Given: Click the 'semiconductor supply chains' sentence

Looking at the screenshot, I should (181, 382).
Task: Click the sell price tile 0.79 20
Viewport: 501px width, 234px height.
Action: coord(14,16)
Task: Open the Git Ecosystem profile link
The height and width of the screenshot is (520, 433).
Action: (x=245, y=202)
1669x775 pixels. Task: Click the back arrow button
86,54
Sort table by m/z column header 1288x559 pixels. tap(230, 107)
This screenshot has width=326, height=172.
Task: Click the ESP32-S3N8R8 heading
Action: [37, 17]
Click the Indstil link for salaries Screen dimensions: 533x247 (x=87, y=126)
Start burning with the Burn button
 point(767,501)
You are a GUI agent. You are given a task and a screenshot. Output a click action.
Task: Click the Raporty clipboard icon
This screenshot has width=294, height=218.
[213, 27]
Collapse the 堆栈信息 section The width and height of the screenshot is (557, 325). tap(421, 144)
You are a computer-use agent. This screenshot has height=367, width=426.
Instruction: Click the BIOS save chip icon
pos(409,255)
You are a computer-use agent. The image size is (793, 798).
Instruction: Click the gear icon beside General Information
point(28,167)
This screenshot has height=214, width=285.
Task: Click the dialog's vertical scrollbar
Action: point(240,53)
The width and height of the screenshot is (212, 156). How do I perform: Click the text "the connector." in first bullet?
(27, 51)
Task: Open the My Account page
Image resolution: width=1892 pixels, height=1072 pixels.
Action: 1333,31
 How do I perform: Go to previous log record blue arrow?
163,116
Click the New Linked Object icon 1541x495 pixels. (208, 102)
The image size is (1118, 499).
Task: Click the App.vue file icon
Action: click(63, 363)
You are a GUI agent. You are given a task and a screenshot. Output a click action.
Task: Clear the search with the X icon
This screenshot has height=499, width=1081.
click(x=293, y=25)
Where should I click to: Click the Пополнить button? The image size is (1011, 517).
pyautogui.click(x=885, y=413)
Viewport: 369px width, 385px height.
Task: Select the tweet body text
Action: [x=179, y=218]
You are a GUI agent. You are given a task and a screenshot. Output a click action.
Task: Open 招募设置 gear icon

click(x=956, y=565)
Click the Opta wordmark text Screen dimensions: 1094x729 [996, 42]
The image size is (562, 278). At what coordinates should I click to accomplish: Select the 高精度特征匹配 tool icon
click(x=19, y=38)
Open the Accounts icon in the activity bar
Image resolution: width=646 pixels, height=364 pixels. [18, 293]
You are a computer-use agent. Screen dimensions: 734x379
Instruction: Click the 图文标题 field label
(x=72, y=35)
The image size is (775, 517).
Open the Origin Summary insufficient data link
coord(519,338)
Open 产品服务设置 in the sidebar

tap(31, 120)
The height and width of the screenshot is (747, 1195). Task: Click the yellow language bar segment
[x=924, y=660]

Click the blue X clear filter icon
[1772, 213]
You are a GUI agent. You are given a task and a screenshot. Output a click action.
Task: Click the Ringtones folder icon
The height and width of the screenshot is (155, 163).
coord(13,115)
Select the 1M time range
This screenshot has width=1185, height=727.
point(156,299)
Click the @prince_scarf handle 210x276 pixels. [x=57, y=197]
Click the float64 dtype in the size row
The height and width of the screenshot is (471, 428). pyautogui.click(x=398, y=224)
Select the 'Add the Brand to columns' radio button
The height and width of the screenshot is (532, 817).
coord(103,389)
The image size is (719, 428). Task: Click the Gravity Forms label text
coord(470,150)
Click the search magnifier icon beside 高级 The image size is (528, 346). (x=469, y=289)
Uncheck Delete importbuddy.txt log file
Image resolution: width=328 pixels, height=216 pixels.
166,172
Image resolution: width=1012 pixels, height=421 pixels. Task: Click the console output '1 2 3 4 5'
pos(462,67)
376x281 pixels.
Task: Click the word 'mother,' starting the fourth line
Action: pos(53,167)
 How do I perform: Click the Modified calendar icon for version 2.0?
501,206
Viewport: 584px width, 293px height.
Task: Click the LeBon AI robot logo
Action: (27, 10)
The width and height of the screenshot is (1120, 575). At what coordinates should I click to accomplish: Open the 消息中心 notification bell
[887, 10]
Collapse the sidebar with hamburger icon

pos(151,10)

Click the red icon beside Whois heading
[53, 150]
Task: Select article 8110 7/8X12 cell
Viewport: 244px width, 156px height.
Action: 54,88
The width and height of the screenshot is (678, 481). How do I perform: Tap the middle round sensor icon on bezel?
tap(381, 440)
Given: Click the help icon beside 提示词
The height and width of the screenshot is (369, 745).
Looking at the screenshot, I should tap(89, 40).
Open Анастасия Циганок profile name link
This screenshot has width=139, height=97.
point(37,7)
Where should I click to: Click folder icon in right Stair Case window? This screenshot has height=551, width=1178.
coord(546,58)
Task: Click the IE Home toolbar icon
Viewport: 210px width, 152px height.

^^^^^^^^

▶ [Brief]: All of the data is to be transcribed exactly as written.

▶ [Exercise output]:
Given: Click the 'semiconductor supply chains' sentence

Looking at the screenshot, I should (181, 382).
Task: Click the sell price tile 0.79 20
Viewport: 501px width, 234px height.
Action: coord(14,16)
Task: Open the Git Ecosystem profile link
The height and width of the screenshot is (520, 433).
Action: (x=245, y=202)
1669x775 pixels. Task: Click the back arrow button
86,54
Sort table by m/z column header 1288x559 pixels. tap(230, 107)
This screenshot has width=326, height=172.
Task: Click the ESP32-S3N8R8 heading
Action: [37, 17]
Click the Indstil link for salaries Screen dimensions: 533x247 (x=87, y=126)
Start burning with the Burn button
 point(767,501)
You are a GUI agent. You are given a task and a screenshot. Output a click action.
Task: Click the Raporty clipboard icon
This screenshot has width=294, height=218.
[213, 27]
Collapse the 堆栈信息 section The width and height of the screenshot is (557, 325). tap(421, 144)
You are a computer-use agent. This screenshot has height=367, width=426.
Instruction: Click the BIOS save chip icon
pos(409,255)
You are a computer-use agent. The image size is (793, 798).
Instruction: Click the gear icon beside General Information
point(28,167)
This screenshot has height=214, width=285.
Task: Click the dialog's vertical scrollbar
Action: point(240,53)
The width and height of the screenshot is (212, 156). How do I perform: Click the text "the connector." in first bullet?
(27, 51)
Task: Open the My Account page
Image resolution: width=1892 pixels, height=1072 pixels.
Action: 1333,31
 How do I perform: Go to previous log record blue arrow?
163,116
Click the New Linked Object icon 1541x495 pixels. (208, 102)
The image size is (1118, 499).
Task: Click the App.vue file icon
Action: click(63, 363)
You are a GUI agent. You are given a task and a screenshot. Output a click action.
Task: Clear the search with the X icon
This screenshot has height=499, width=1081.
click(x=293, y=25)
Where should I click to: Click the Пополнить button? The image size is (1011, 517).
pyautogui.click(x=885, y=413)
Viewport: 369px width, 385px height.
Task: Select the tweet body text
Action: [x=179, y=218]
You are a GUI agent. You are given a task and a screenshot. Output a click action.
Task: Open 招募设置 gear icon

click(x=956, y=565)
Click the Opta wordmark text Screen dimensions: 1094x729 [996, 42]
The image size is (562, 278). At what coordinates should I click to accomplish: Select the 高精度特征匹配 tool icon
click(x=19, y=38)
Open the Accounts icon in the activity bar
Image resolution: width=646 pixels, height=364 pixels. [18, 293]
You are a computer-use agent. Screen dimensions: 734x379
Instruction: Click the 图文标题 field label
(x=72, y=35)
The image size is (775, 517).
Open the Origin Summary insufficient data link
coord(519,338)
Open 产品服务设置 in the sidebar

tap(31, 120)
The height and width of the screenshot is (747, 1195). Task: Click the yellow language bar segment
[x=924, y=660]

Click the blue X clear filter icon
[1772, 213]
You are a GUI agent. You are given a task and a screenshot. Output a click action.
Task: Click the Ringtones folder icon
The height and width of the screenshot is (155, 163).
coord(13,115)
Select the 1M time range
This screenshot has width=1185, height=727.
point(156,299)
Click the @prince_scarf handle 210x276 pixels. [x=57, y=197]
Click the float64 dtype in the size row
The height and width of the screenshot is (471, 428). pyautogui.click(x=398, y=224)
Select the 'Add the Brand to columns' radio button
The height and width of the screenshot is (532, 817).
coord(103,389)
The image size is (719, 428). Task: Click the Gravity Forms label text
coord(470,150)
Click the search magnifier icon beside 高级 The image size is (528, 346). (x=469, y=289)
Uncheck Delete importbuddy.txt log file
Image resolution: width=328 pixels, height=216 pixels.
166,172
Image resolution: width=1012 pixels, height=421 pixels. Task: Click the console output '1 2 3 4 5'
pos(462,67)
376x281 pixels.
Task: Click the word 'mother,' starting the fourth line
Action: pos(53,167)
 How do I perform: Click the Modified calendar icon for version 2.0?
501,206
Viewport: 584px width, 293px height.
Task: Click the LeBon AI robot logo
Action: (27, 10)
The width and height of the screenshot is (1120, 575). At what coordinates should I click to accomplish: Open the 消息中心 notification bell
[887, 10]
Collapse the sidebar with hamburger icon

pos(151,10)

Click the red icon beside Whois heading
[53, 150]
Task: Select article 8110 7/8X12 cell
Viewport: 244px width, 156px height.
Action: 54,88
The width and height of the screenshot is (678, 481). How do I perform: Tap the middle round sensor icon on bezel?
tap(381, 440)
Given: Click the help icon beside 提示词
The height and width of the screenshot is (369, 745).
Looking at the screenshot, I should tap(89, 40).
Open Анастасия Циганок profile name link
This screenshot has width=139, height=97.
point(37,7)
Where should I click to: Click folder icon in right Stair Case window? This screenshot has height=551, width=1178.
coord(546,58)
Task: Click the IE Home toolbar icon
Viewport: 210px width, 152px height.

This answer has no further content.